== Supplied information ==
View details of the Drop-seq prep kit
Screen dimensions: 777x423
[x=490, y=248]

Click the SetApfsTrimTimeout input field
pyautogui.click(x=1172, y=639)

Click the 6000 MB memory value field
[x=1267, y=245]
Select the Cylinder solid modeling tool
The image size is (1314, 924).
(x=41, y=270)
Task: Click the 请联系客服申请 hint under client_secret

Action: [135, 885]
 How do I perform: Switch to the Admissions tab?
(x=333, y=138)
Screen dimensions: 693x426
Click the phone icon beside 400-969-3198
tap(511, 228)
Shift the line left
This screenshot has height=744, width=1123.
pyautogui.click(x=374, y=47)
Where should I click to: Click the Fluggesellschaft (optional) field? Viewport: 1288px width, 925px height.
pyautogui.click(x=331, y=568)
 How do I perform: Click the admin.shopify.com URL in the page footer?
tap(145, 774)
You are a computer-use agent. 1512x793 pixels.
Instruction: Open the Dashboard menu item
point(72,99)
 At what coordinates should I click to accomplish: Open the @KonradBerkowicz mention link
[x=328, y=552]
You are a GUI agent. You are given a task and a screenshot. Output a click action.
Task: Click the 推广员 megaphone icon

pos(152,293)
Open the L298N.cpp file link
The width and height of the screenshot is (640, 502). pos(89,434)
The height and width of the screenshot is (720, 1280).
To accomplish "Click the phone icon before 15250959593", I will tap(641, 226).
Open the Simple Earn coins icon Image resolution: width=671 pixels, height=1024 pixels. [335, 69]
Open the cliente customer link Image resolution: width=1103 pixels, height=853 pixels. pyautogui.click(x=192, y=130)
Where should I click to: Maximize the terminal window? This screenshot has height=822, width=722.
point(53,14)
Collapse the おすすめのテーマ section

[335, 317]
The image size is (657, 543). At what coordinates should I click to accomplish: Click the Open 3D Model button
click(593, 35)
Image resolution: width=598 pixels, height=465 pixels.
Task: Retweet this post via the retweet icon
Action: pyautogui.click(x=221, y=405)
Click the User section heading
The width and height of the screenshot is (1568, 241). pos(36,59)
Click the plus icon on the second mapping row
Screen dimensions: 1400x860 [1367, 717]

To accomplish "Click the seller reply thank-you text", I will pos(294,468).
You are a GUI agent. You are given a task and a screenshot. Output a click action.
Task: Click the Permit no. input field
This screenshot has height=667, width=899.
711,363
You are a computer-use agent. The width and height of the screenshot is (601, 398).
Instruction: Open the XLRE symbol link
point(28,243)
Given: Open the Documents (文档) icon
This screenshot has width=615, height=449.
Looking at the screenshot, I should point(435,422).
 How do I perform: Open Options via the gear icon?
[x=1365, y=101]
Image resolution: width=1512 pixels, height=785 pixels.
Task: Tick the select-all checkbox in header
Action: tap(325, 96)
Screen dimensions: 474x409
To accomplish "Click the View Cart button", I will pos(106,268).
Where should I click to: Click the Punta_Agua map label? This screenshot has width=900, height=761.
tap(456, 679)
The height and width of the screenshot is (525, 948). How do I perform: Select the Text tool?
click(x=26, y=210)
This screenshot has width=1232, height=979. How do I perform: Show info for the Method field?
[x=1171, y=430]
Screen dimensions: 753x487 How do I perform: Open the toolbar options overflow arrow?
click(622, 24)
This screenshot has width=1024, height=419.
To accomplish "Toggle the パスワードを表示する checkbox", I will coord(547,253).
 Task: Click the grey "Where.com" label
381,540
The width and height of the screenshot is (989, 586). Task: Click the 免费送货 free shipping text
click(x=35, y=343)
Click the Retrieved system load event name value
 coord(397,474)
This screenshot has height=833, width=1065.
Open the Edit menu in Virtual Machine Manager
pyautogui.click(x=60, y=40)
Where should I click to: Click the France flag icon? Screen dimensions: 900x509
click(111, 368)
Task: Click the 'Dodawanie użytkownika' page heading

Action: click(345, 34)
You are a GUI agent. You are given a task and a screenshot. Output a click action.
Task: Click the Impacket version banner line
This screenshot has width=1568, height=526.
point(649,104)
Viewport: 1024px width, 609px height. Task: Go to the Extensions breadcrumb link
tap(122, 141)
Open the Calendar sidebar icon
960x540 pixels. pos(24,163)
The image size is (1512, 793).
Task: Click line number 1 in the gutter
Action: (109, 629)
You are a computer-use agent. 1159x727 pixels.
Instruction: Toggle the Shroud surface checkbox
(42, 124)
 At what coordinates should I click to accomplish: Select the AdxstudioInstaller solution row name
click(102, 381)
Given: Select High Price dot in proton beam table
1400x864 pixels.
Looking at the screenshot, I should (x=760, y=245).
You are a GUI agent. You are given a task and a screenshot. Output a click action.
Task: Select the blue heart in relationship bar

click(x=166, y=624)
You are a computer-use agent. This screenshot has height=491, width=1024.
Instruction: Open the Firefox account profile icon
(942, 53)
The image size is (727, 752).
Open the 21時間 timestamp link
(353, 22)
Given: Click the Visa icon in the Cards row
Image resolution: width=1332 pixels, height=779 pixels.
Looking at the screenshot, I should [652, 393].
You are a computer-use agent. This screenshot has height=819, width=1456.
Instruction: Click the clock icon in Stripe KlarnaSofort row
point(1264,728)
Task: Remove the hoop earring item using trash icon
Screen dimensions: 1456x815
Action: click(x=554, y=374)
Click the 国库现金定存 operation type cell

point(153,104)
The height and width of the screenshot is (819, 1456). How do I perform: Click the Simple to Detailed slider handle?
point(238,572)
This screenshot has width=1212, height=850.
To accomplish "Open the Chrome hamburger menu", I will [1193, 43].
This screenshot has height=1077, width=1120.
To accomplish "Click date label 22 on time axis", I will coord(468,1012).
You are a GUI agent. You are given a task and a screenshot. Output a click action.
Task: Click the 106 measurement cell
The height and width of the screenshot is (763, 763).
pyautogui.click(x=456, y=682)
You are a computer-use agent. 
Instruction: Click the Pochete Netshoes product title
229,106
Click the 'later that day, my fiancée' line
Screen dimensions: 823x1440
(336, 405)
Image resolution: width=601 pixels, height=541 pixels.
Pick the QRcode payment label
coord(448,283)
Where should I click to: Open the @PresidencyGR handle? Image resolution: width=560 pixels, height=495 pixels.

== Description of the task ==
From the data above, copy out every line with the string "computer" in it.

== Exercise solution ==
You are a computer-use agent. 1512x793 pixels.
You are a computer-use agent. The width and height of the screenshot is (601, 398).
You are a computer-use agent. 1159x727 pixels.
You are a computer-use agent. This screenshot has height=491, width=1024.
You are a computer-use agent. This screenshot has height=819, width=1456.
You are a computer-use agent. 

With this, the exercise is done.